▶ **What is required**: Please give the part of the records that opens with the line containing "Click the segment list starting with 成分" and closes with the line containing "[x=640, y=257]", both lines included, as a numbered list. Leave out blank lines and the pictures.

* start Materials provided *

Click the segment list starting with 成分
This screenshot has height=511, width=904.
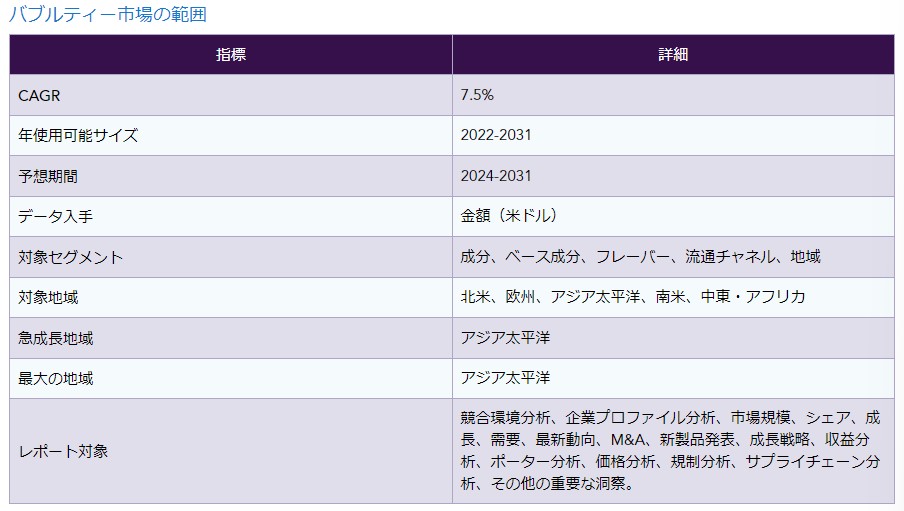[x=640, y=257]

* end Materials provided *
* start Materials provided *

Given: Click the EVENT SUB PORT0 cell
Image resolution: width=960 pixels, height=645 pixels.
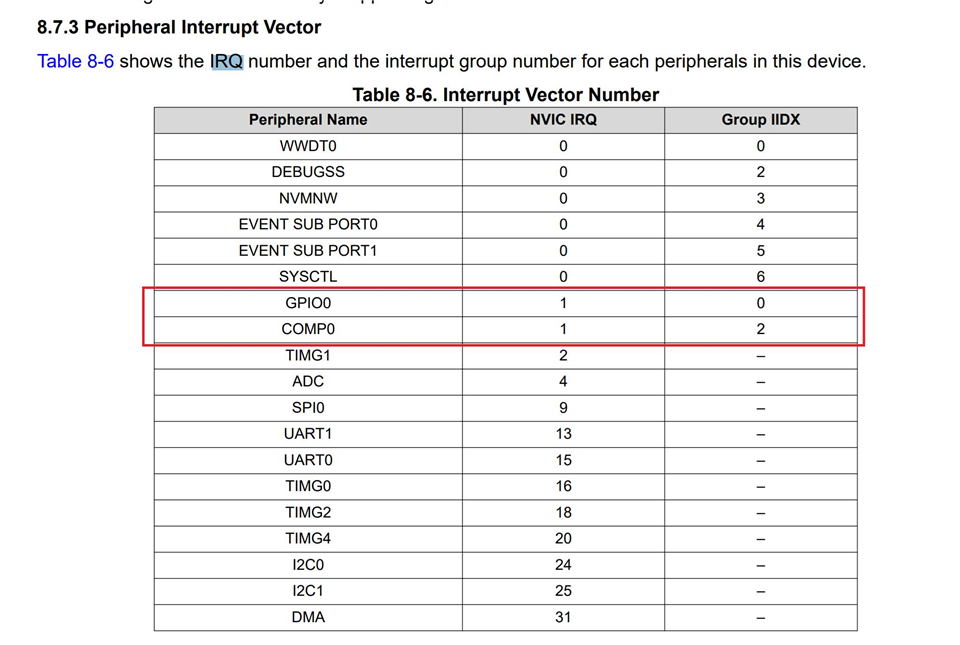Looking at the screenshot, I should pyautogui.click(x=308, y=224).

* end Materials provided *

▶ **Task answer**:
1. Click the segment list starting with 成分
2. This screenshot has height=511, width=904.
3. [x=640, y=257]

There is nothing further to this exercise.